Con i suoi lavori, ispirati alla grande tradizione delle Mille e una Notte da una parte ed ai Racconti del Focolare dei Fratelli Grimm dall'altra, divenne definitivamente noto come il padre della favola moderna.

Andersen esplorò nuove possibilità narrative, sia nello stile che nel contenuto, ed utilizzò idiomi e costruzioni della lingua parlata in un modo nuovo per la letteratura danese a lui contemporanea. In un periodo in cui le favole erano principalmente didattiche, egli introdusse l'ambiguità, diede voce a personaggi che spesso avevano un ruolo marginale, come i bambini e gli emarginati, che nei suoi racconti hanno la funzione di amplificare il pensiero di Andersen sulle questioni morali: “ Ma è nudo!”, disse infine un bambino.

L'identificazione di Andersen con gli emarginati e i meno fortunati rendeva le sue favole particolarmente avvincenti. Alcune delle sue storie rivelavano un'ottica più che ottimista nel trionfo del bene, come La Regina delle Nevi e Il brutto anatroccolo, ed altre mancavano di lieto fine, come La piccola fiammiferaia. 

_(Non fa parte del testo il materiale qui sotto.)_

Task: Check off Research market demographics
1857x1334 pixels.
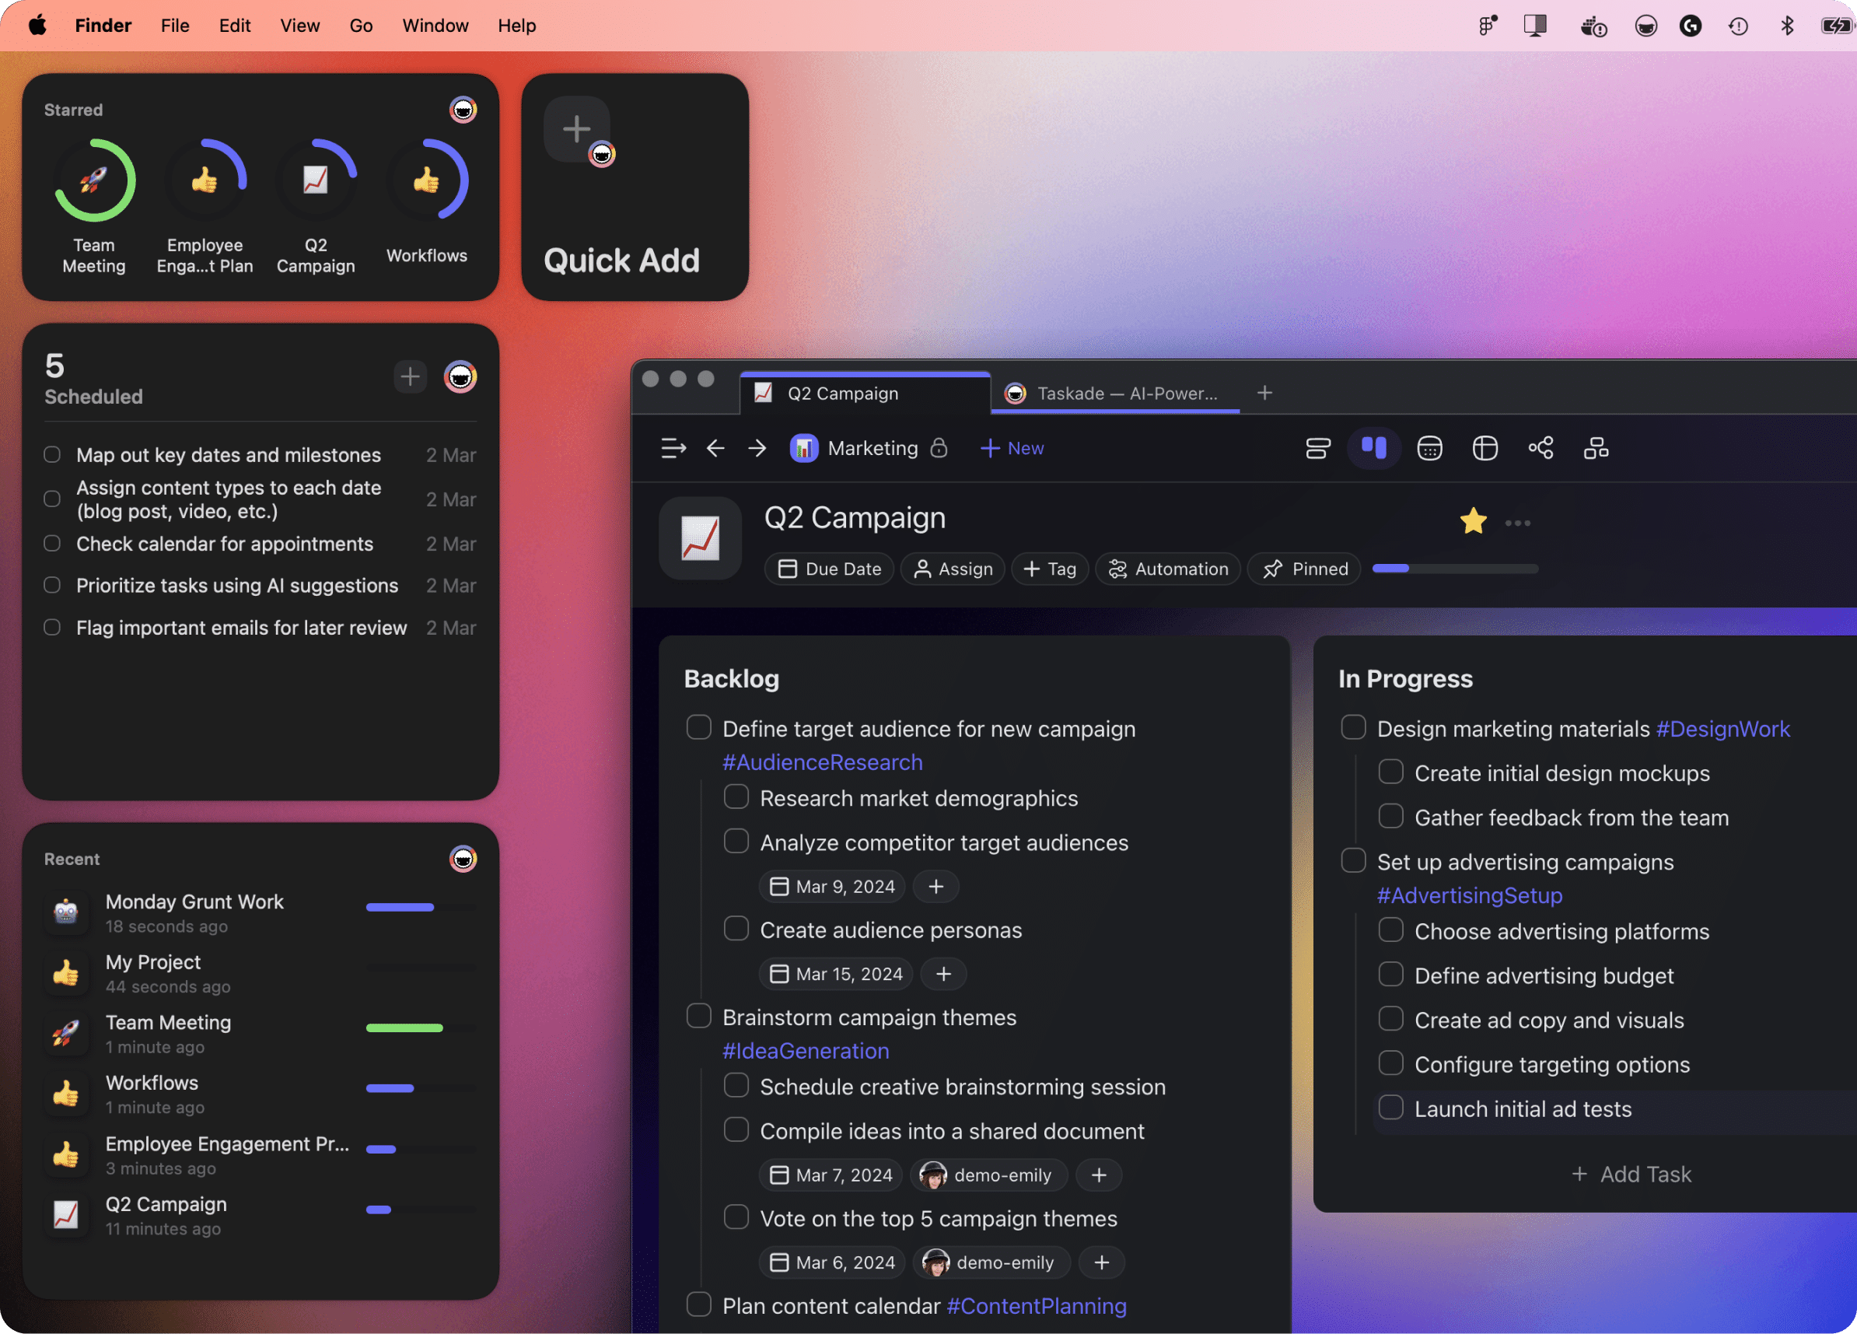Action: [x=736, y=797]
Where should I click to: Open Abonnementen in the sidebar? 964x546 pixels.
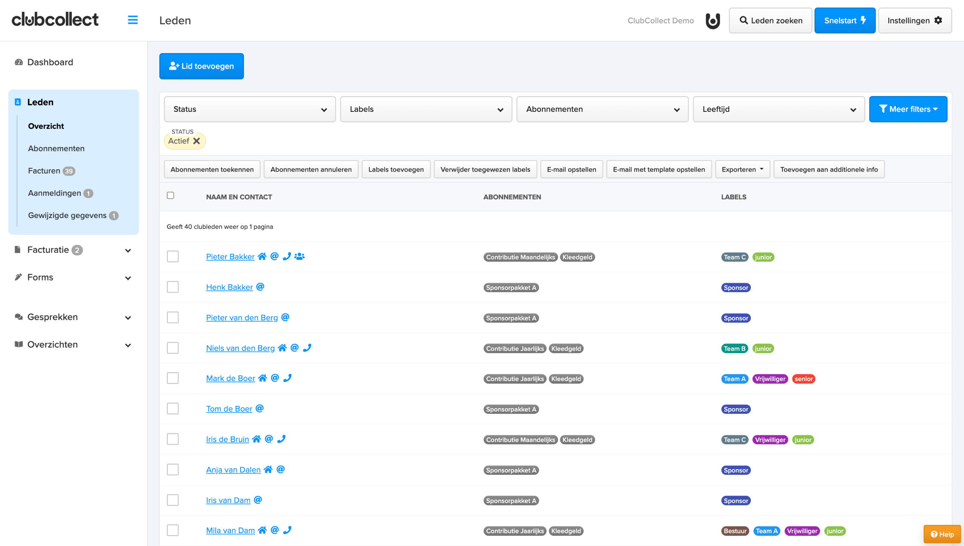[x=56, y=148]
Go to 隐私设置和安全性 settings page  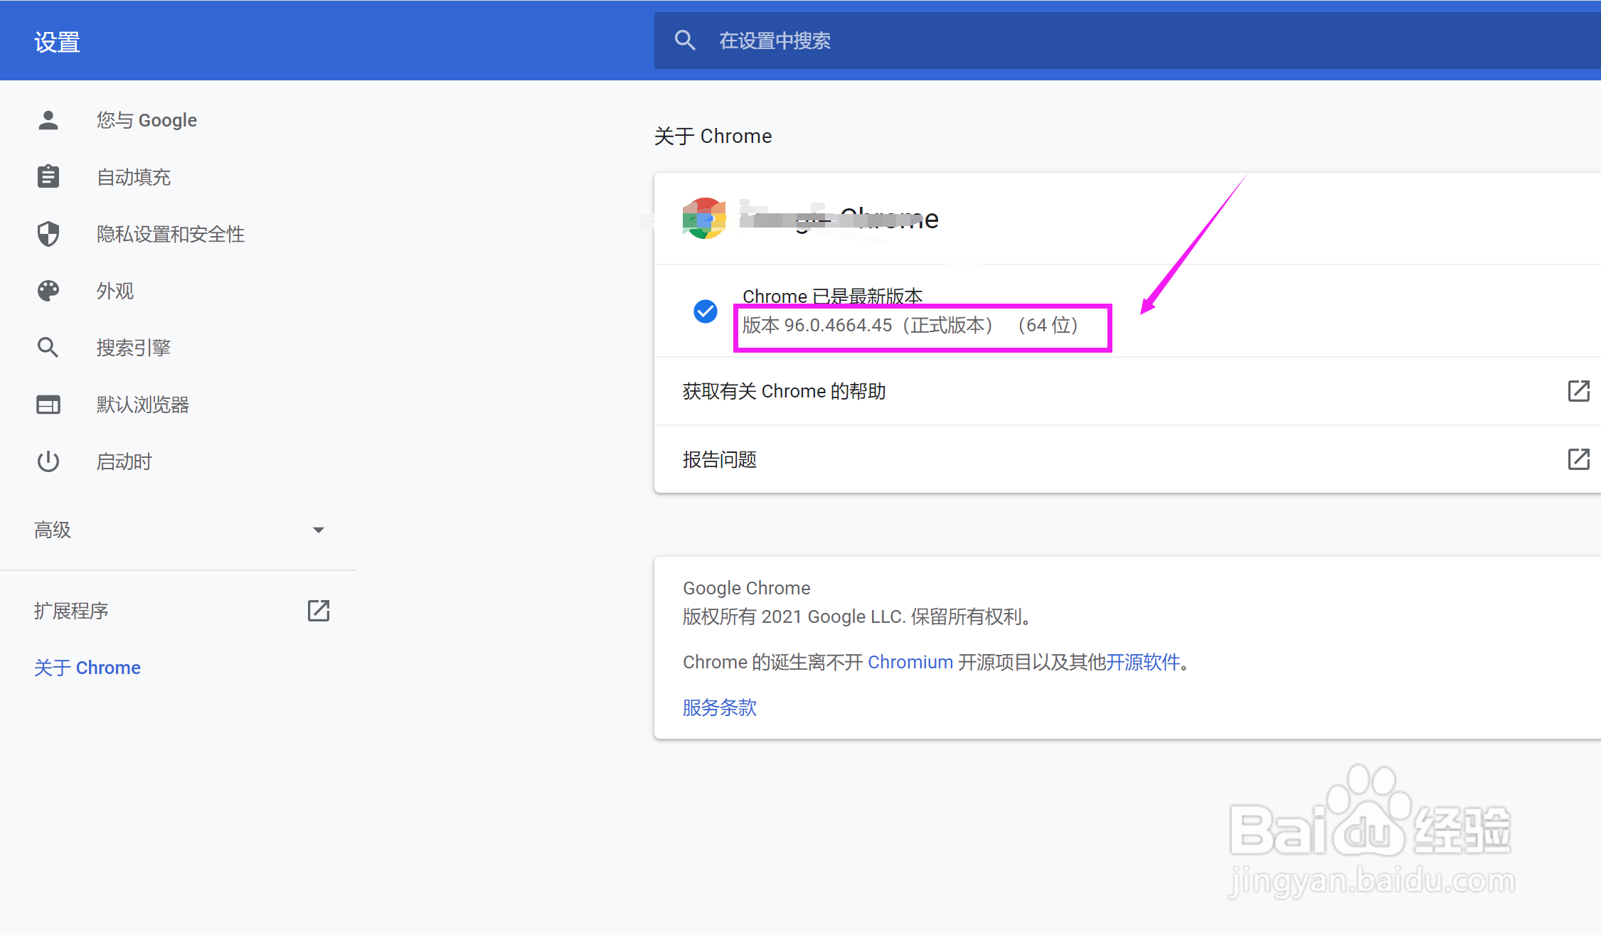[171, 234]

Con La Sirenetta, una delle opere più note dello scrittore, Andersen esprime il desiderio di una vita normale, che lui non aveva mai avuto la possibilità di vivere. Nella favola la più giovane di sei principesse/sirene desidera ardentemente visitare la terraferma, nonostante fosse vietato agli abitanti degli abissi. Ma la realizzazione del suo desiderio diviene, alla fine, causa di grande dolore: "Sapeva che quella era l'ultima sera in cui avrebbe visto colui per il quale aveva abbandonato il suo popolo, la sua casa, la sua voce straordinaria, ed aveva sofferto quotidianamente un tormento senza fine - e lui non ne aveva idea. Questa era l'ultima notte nella quale avrebbe respirato la sua stessa aria, o ammirato il mare profondo o il cielo stellato. Una notte eterna senza sogni l'attendeva, perchè lei non aveva un'anima e non poteva guadagnarne una." 

Le favole di Andersen furono tradotte in tutta Europa, con ben quattro edizioni pubblicate in Inghilterra solo nel 1846.

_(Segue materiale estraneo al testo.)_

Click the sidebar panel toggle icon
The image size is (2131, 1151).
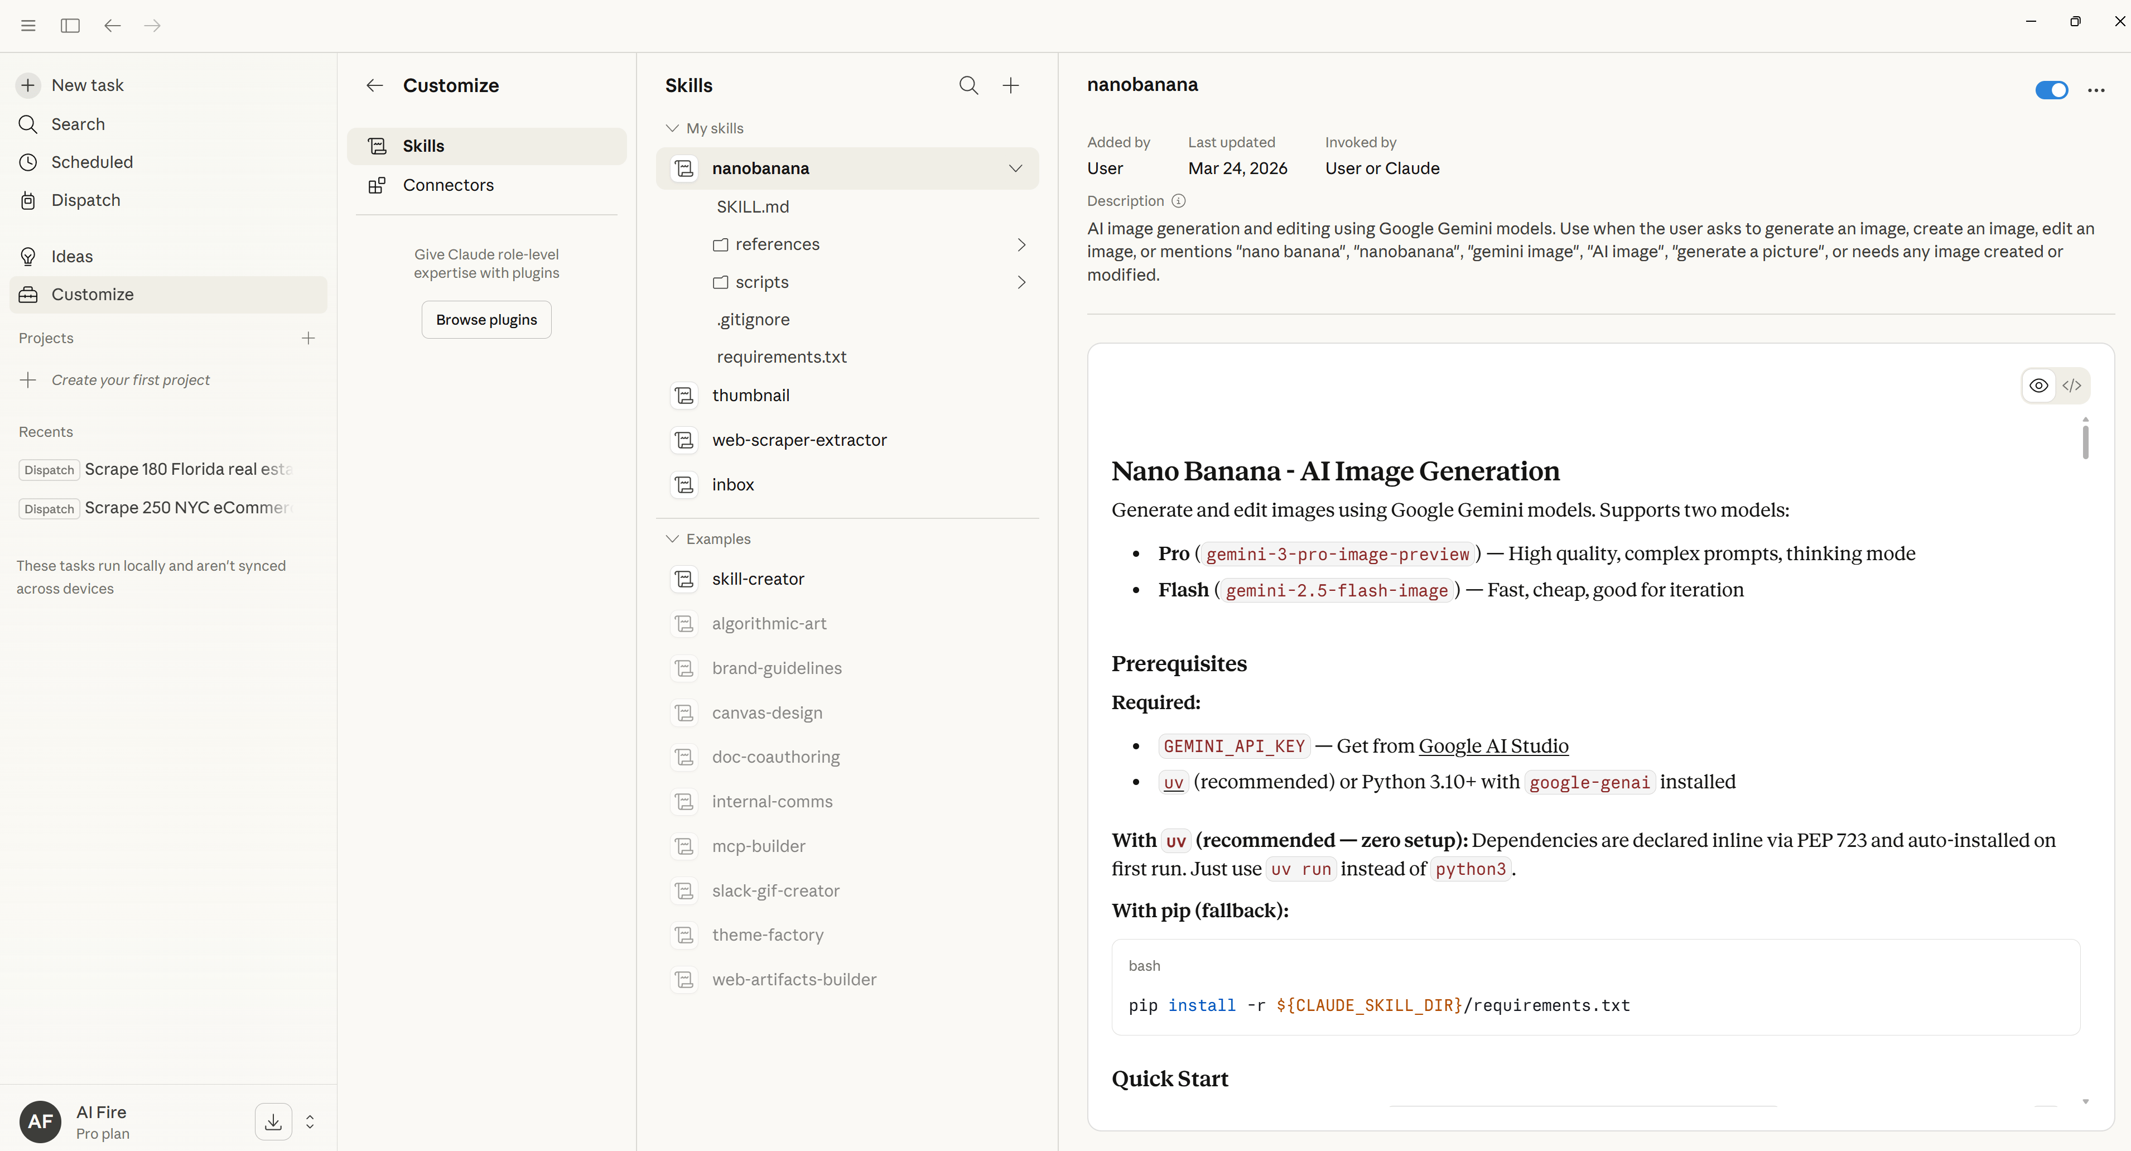70,26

L'ultimo amore non corrisposto di Andersen fu la cantante svedese Jenny Lind, che incontrò per la prima volta nel 1840. Jenny era la figlia illegittima di una direttrice scolastica. Secondo le sue parole, all'età di nove anni era una "brutta ragazzina con un gran nasone, timida e impacciata, e del tutto sottosviluppata." All'età di diciotto anni esordì come cantante con una potente voce di soprano. Il brutto anatroccolo divenne, tra le fiabe Andersen, la preferita di Jenny, e L'usignolo è considerato un tributo alla cantante, soprannominata "l'usignolo svedese". "Addio," gli scrisse nel 1844, "Dio benedica e protegga il mio fratello come desidera la sua devota sorella, Jenny". Andersen non si sposò mai.

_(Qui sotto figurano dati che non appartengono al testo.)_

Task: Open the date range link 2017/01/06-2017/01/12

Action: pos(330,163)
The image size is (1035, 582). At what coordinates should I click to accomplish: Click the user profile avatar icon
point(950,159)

Tra il 1840 ed il 1857 Andersen intraprese viaggi attraverso l'Europa, l'Asia Minore e l'Africa annotando impressioni ed avventure in numerosi diari di viaggio. Scrisse e riscrisse le sue memorie, La favola della mia vita, ma l'edizione di riferimento è considerata quella del 1855. Durante i suoi viaggi lo scrittore si sentiva più rilassato e poteva prendersi più libertà di quando si trovava a Copenaghen, dove tutti lo conoscevano. 

All'età di sessantadue anni andò a Parigi, dove visitò un bordello. "Poi mi recai improvvisamente in un mercato della carne – una di loro era coperta di cipria, un'altra una popolana, una terza una signora. Io le parlai, pagai dodici franchi e me ne andai, senza avere peccato con le mie azioni, anche se oso dire di averlo fatto con i miei pensieri. Lei mi chiese di tornare, disse che io ero in verità molto innocente per essere un uomo." (da Hans Christian Andersen: The life of a storyteller di Jackie Wullschlager, 2001).

Andersen morì a Rolighed nella sua casa il 4 agosto dell'anno 1857.